◆ **Available data**
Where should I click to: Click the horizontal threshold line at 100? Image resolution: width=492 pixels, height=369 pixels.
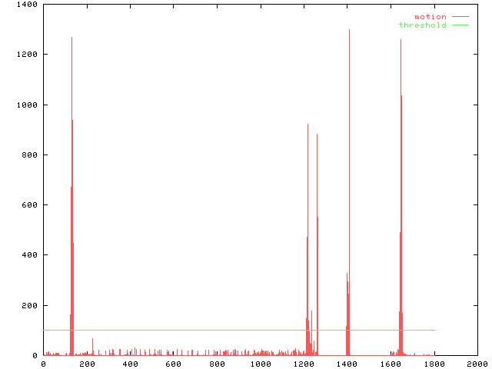point(231,330)
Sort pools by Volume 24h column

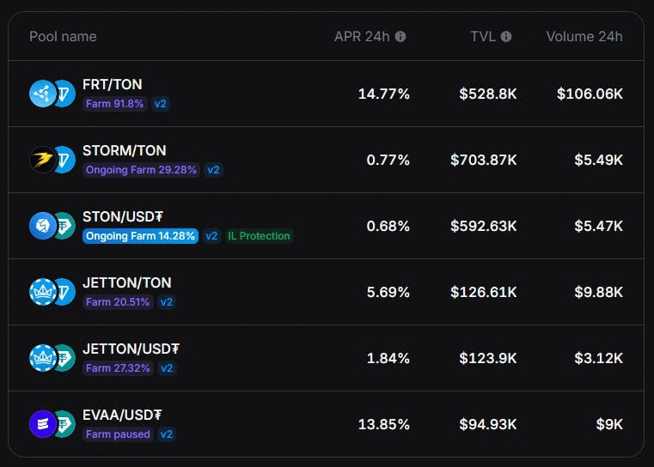point(584,37)
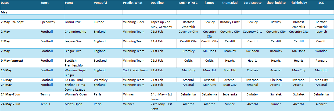Select the 9 May (approx) date cell

(x=12, y=61)
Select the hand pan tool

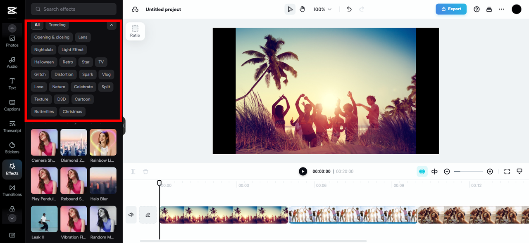click(x=302, y=9)
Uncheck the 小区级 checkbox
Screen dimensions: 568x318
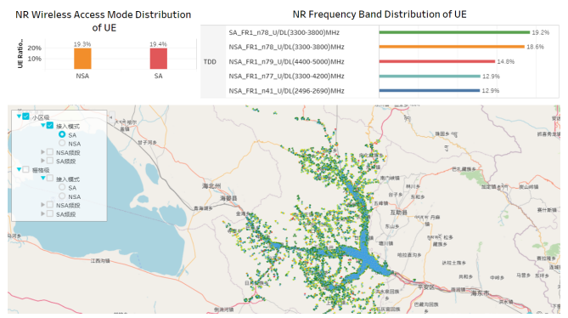pos(25,116)
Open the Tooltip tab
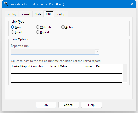This screenshot has height=113, width=138. click(61, 14)
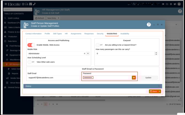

◆ **Instructions for the task**
The listing above should be repeated word for word, with every image left out.

◆ **Result of this exercise**
Where should I click to: Click the horizontal threshold line at 100? Image resolution: width=492 pixels, height=369 pixels.
point(231,330)
Sort pools by Volume 24h column

point(584,37)
Select the 9 May (approx) date cell

(x=12, y=61)
Select the hand pan tool

click(x=302, y=9)
Uncheck the 小区级 checkbox
Screen dimensions: 568x318
pos(25,116)
Open the Tooltip tab
This screenshot has height=113, width=138. click(61, 14)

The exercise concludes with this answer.